ARCHITECTURE AND THE EXPERIENCE OF LIVE MUSIC
The poet Goethe once told a friend:
“I’ve found a page among my papers where I describe architecture as ‘frozen music’. There’s something in that, you know. The state of mind produced by architecture is similar to the effect of music.”
Goethe was putting his finger on something even more important than he himself knew.
Two centuries later, Paul Scarbrough, the inspired creator of the amazing acoustic of our wonderful San Diego Symphony Orchestra’s new Jacobs Music Center, puts it this way:
Music – and especially symphonic music - is made from a dialogue between the musicians and the room.
What does Paul mean? Too often in our lives today we experience music as something fixed, recorded, digitally preserved, and possible to replay in exactly the same way at the push of a button and an endless number of times.

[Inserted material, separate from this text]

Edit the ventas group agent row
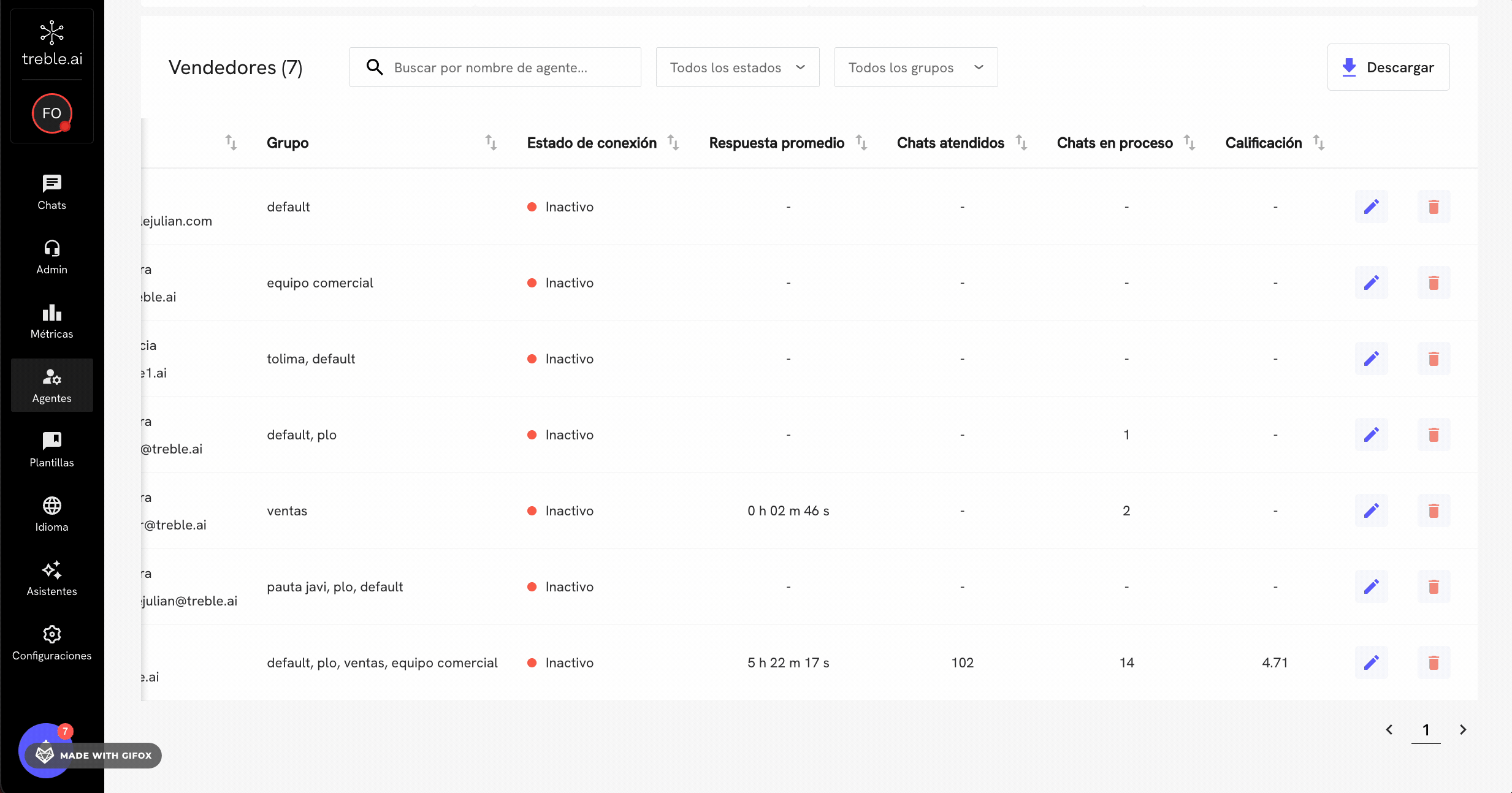pyautogui.click(x=1371, y=510)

But that’s not what live music is. And especially not symphonic music.
Live music is not a dead object, but a living experience, fluid, always different, endlessly changing. A recording of a great musical performance is like a photograph of a great painting or a fabulous waterfall in the mountains. It’s beautiful, but
it is not the same as the live experience. So, what happens when we hear live music in a great hall – or ‘room’, as Paul Scarbrough calls it?
The room is an almost magical construction: it’s made, on the one hand, of the air contained within it, which vibrates
as we send sounds through it; and on the other, of the array of walls and surfaces which surround and contain that air, some flat, some curved, some porous, some hard, some soft.

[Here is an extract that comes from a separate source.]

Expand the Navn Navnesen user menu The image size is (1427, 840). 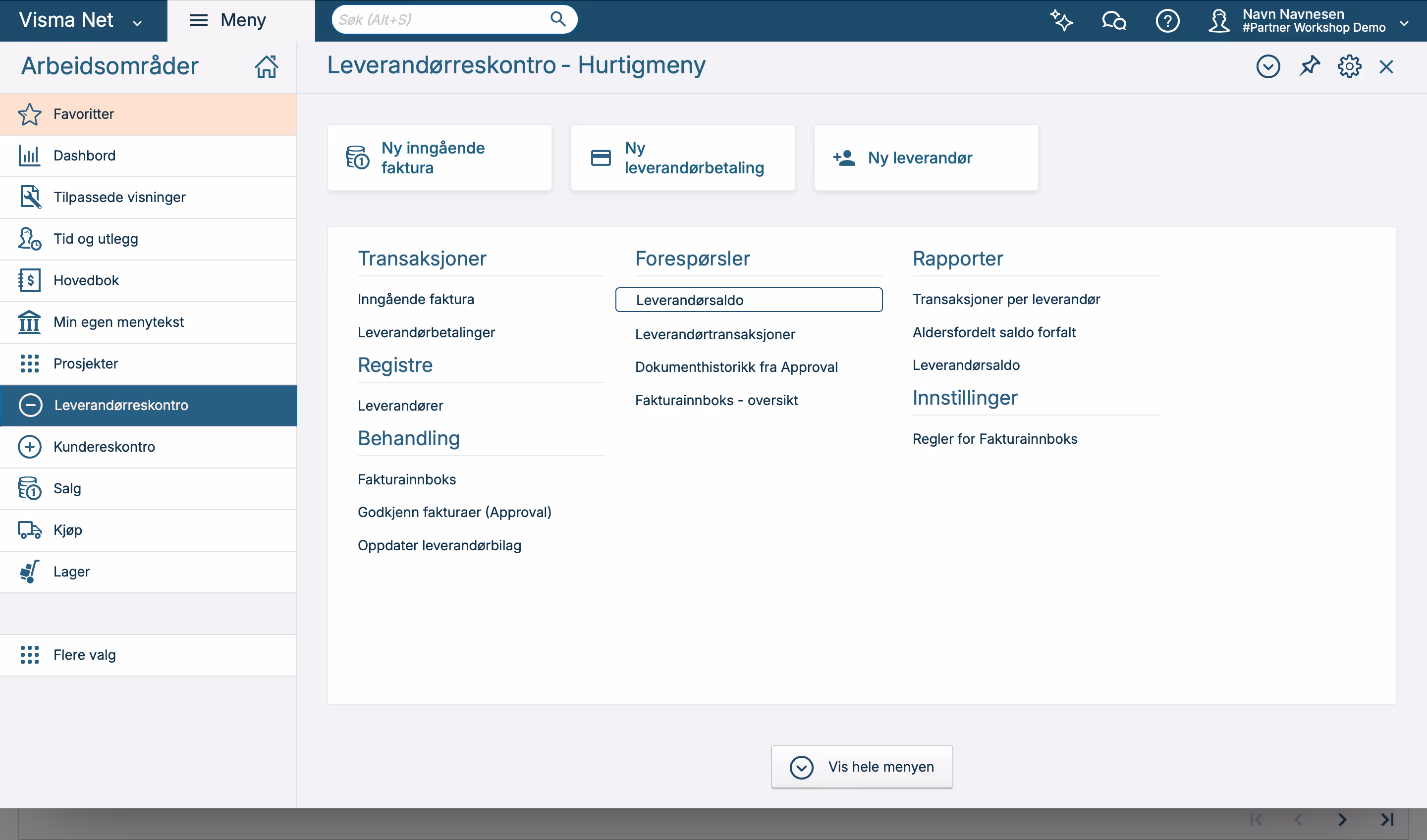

When a musician plays a note, the vibrations of that note fly out in waves towards the surrounding surfaces and are then thrown back in an almost infinite variety of different ways. And on their way back these waves meet other waves and other vibrations coming in the opposite direction, and all these waves mix and combine in a thousand different ways. Like the gorgeous colors of a sunset or the shimmering of the ocean.
It’s like a pond. You throw a pebble into it and the ripples expand in every direction and meet other ripples coming in the opposite direction. And the combination of all these ripples is always changing and in motion, never fixed and never the same. It is a living thing.

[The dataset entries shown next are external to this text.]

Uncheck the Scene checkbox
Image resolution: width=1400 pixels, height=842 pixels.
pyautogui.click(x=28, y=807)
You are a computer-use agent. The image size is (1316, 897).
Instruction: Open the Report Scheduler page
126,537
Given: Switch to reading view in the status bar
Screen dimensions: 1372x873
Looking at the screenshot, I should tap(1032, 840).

A musician who throws a sound – an acoustic ‘pebble’ – into the beautiful vibrating space of a great room like the Jacobs Music Center can change that sound in an almost infinite number of ways. Not just by making it louder or softer, but by altering the colors and the textures, using their breath, their fingers and their ears. By using, in other words, their bodies and their imaginations (and maybe those two things are actually the same!).
And that’s just one musician.
Now take a symphony orchestra. Let’s say, 80 musicians or thereabouts. Each is throwing pebbles of sound into the air. Acoustic waves in the most dazzling combinations are flying about in every direction.
But orchestral musicians are doing a lot more than that, every second listening to one another, and changing – from moment to moment
– what they do in order to combine in a thousand different ways with the endlessly kaleidoscopic waves being created in real time by their colleagues all around them.
So, listening to a symphony orchestra is like watching a vast flock of birds swirling through the sky. Or – as the Ancient Greeks thought we could actually do – hearing the stars and planets revolving in the cosmos.
That’s why every live performance of a piece of music is and should always be completely different and unique. In a hall like ours, you could hear Beethoven’s Fifth Symphony a hundred times and every time it would sound in a new way. And we, the listeners, would hear the ‘same music’ in a different way.
And that brings us to the most important element in a great hall: the audience.
Paul Scarbrough’s ‘dialogue’ is actually a ‘trialogue’, made up of
the room and its vibrating air and surfaces; the musicians and the thousands of notes that they are playing; and the rest of us sitting
in the audience and listening with our whole bodies. For, live music
is nothing without an audience. And listening is never just a passive experience (‘letting the music wash over us’) but an active experience from every point of view. It starts with the imaginative creation by
Paul Scarbrough and his team of this world-class new acoustic space in the Jacobs Music Center. It continues with the imaginative response of the musicians of the San Diego Symphony Orchestra as they play to the room and the room speaks back to them (you might call this a dance between the musicians and the hall). And then comes our imaginative physical and emotional response in the audience to this endlessly changing acoustic life flowing around us. From that come the joys we feel, the tears we shed,
as we listen.
And this living and reciprocal play and movement of sound doesn’t even stop there. For as the musicians hear how we are listening, they will change the way they play in order to respond to us. And then the air and surfaces of the new hall will change to respond to them, in yet more ways that no one could have predicted.
Two and half thousand years ago, an Ancient Greek philosopher is supposed to have said:
“All things are in motion and nothing is at rest. You cannot step into the same river twice.”